Pineapple benefits

Supports digestion and fat burning

Pineapple contains the digestive enzyme bromelain, which breaks down proteins and peptides into amino acids to aid digestion. The enzymes it contains stimulate fat burning. In addition, bromelain is very effective against intestinal parasites and worms and attacks both.

Decongestant effect

Bromelain is also used for traumatic or postoperative swelling of the nose and sinuses thanks to its decongestant properties. Pineapple also promises relief from sports injuries and sore muscles, as the potassium it contains regulates the water balance and ensures that the muscles are given the nutrition needed to recover.


The potassium in pineapple also leads to a diuretic and draining effect. At the same time, the dietary fibres and the enzyme bromelain help the intestine to eliminate toxins better. It also contains vitamin C and activates a blood-cleansing enzyme in the liver.

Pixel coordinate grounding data
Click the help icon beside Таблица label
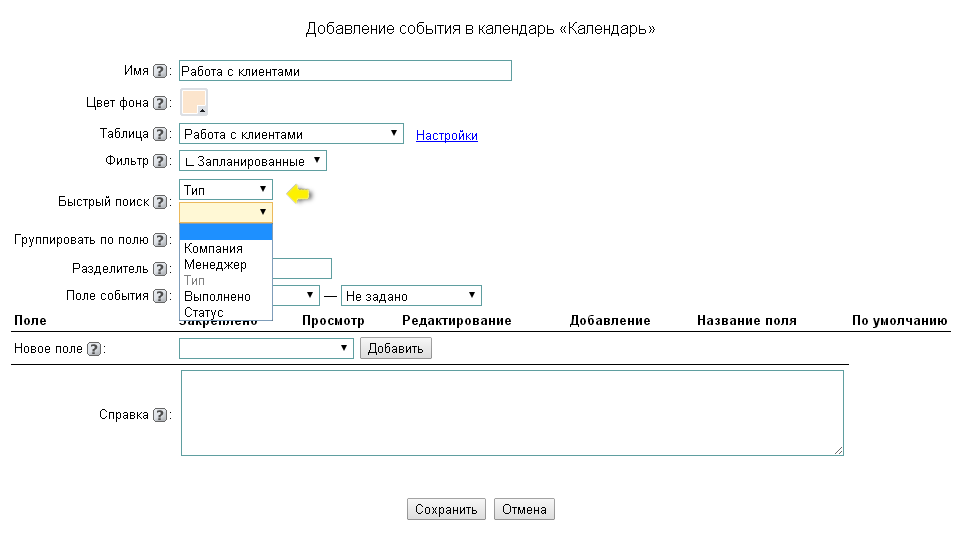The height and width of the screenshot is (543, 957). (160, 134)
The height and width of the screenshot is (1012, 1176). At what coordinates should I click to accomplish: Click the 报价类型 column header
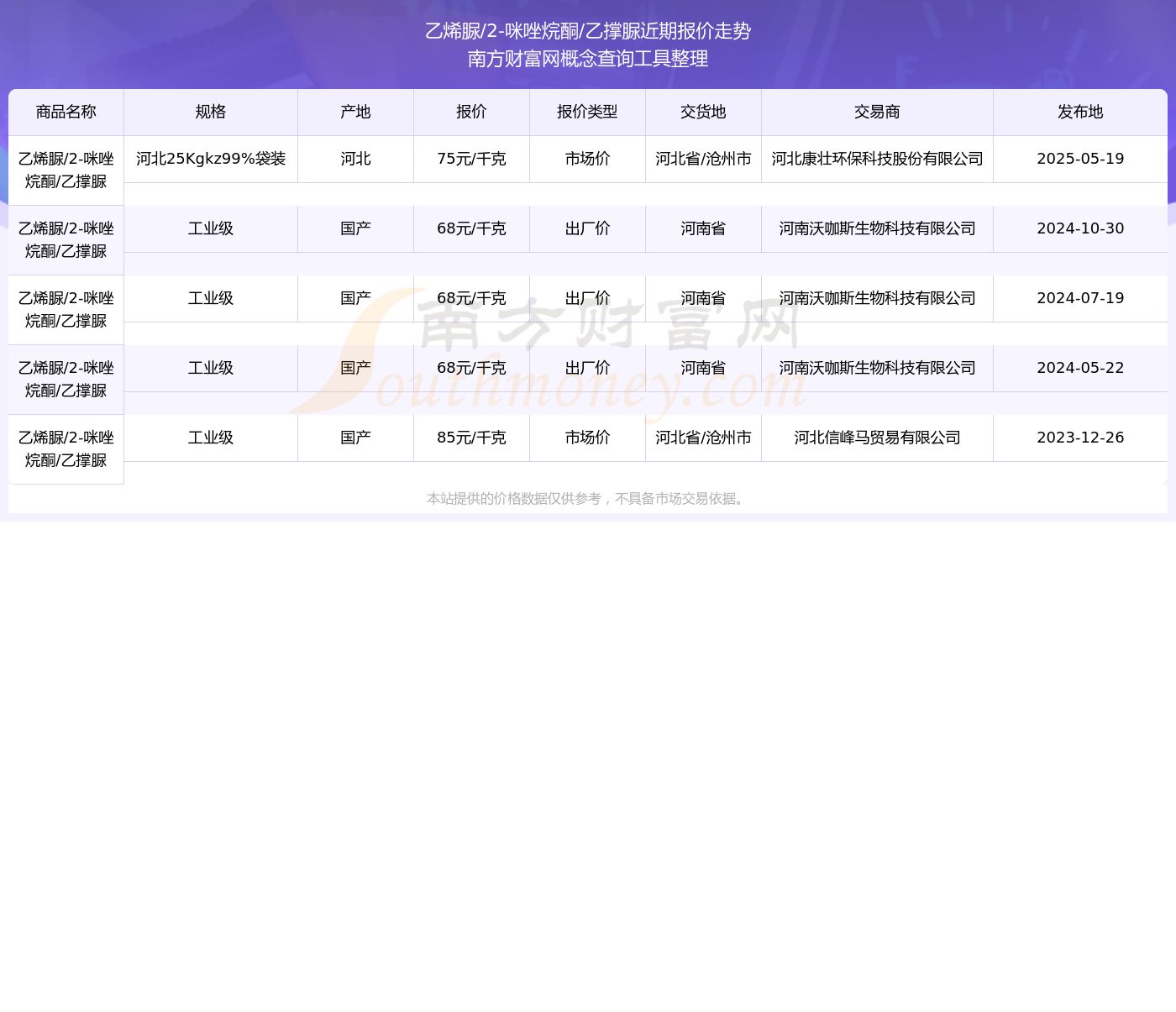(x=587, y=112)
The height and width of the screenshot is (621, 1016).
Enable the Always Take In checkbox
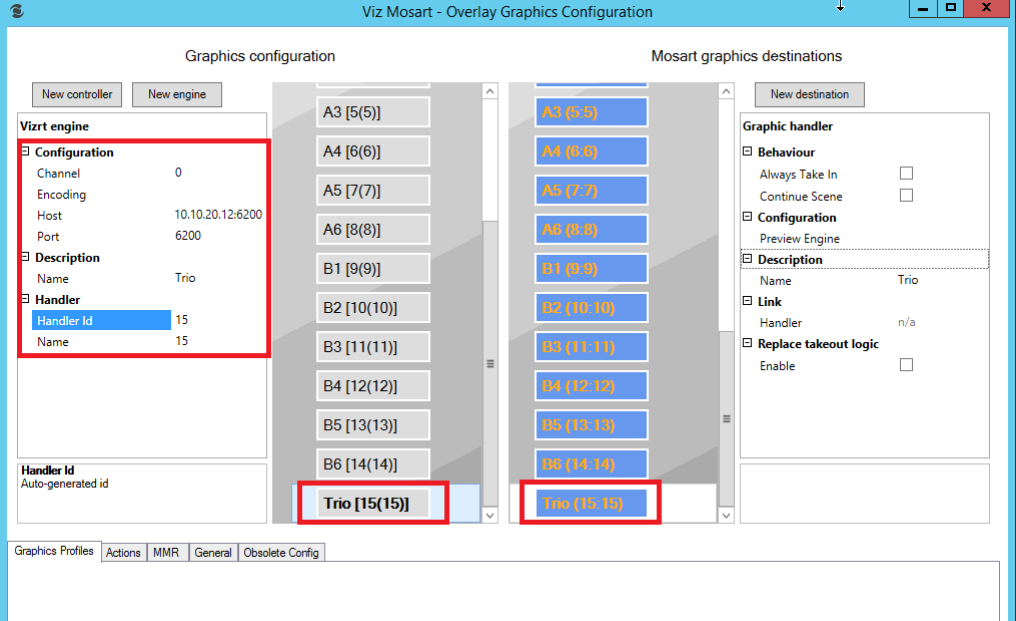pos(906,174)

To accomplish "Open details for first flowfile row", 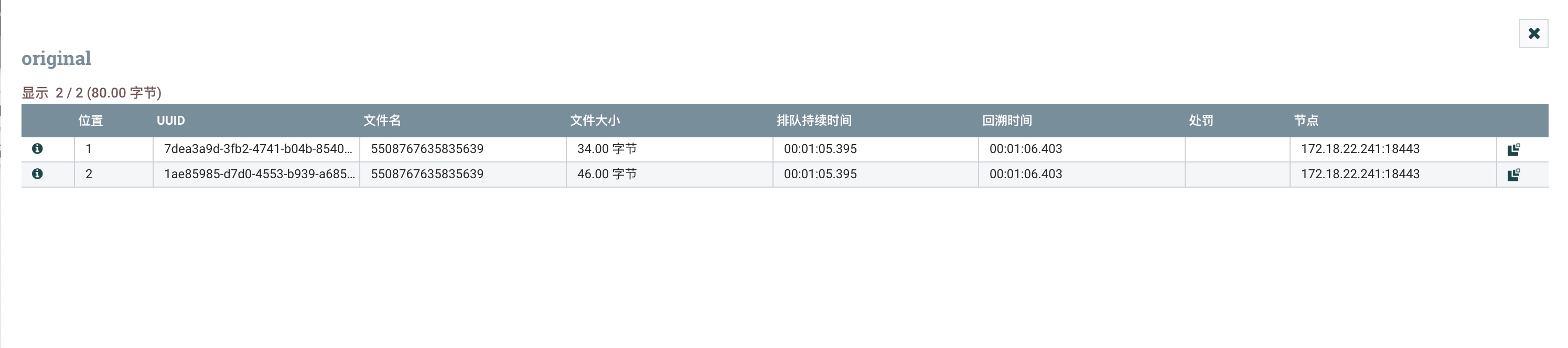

(TASK DIRECTIONS)
From the pineapple text, extract the passage that starts at the words "Bromelain is also" and ends after "needed to recover.". These lines are separate material and have no connection to the pineapple text.

(ANSWER BOX)
Bromelain is also used for traumatic or postoperative swelling of the nose and sinuses thanks to its decongestant properties. Pineapple also promises relief from sports injuries and sore muscles, as the potassium it contains regulates the water balance and ensures that the muscles are given the nutrition needed to recover.